--- Given information ---

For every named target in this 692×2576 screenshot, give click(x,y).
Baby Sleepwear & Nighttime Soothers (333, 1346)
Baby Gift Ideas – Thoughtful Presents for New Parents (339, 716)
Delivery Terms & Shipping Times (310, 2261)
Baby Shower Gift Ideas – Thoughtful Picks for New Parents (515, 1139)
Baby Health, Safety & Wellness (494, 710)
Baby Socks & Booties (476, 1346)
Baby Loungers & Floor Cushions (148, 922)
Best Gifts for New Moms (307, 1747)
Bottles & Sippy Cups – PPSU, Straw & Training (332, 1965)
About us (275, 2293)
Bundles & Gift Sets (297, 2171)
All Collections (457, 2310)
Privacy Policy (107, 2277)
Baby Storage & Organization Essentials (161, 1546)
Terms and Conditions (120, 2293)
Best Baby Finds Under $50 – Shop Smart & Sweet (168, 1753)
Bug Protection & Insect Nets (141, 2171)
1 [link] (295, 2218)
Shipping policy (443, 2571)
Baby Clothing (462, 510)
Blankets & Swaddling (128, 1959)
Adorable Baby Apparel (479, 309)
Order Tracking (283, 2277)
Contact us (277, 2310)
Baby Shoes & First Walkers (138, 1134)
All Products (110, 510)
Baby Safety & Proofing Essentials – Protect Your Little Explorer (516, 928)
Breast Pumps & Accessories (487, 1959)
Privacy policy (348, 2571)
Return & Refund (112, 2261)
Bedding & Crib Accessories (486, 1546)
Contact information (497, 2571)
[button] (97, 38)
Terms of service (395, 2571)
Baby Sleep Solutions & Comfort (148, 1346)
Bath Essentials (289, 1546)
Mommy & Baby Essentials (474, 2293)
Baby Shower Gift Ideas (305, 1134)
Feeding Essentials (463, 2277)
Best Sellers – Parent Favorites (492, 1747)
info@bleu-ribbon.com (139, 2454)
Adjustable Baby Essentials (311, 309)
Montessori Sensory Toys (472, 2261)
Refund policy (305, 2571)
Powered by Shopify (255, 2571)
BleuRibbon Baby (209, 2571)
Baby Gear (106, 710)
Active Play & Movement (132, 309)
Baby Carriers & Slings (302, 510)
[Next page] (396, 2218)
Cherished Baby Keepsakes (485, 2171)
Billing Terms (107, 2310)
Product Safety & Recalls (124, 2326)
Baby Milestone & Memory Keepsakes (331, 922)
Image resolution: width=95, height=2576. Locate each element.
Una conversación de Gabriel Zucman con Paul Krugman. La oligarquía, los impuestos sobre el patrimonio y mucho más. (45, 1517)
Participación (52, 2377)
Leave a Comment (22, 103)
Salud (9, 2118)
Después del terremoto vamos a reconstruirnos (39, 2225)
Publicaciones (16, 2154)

---

Whenever the string "Terms" appears on a line of the material, that line counts; report the count and nothing else.

4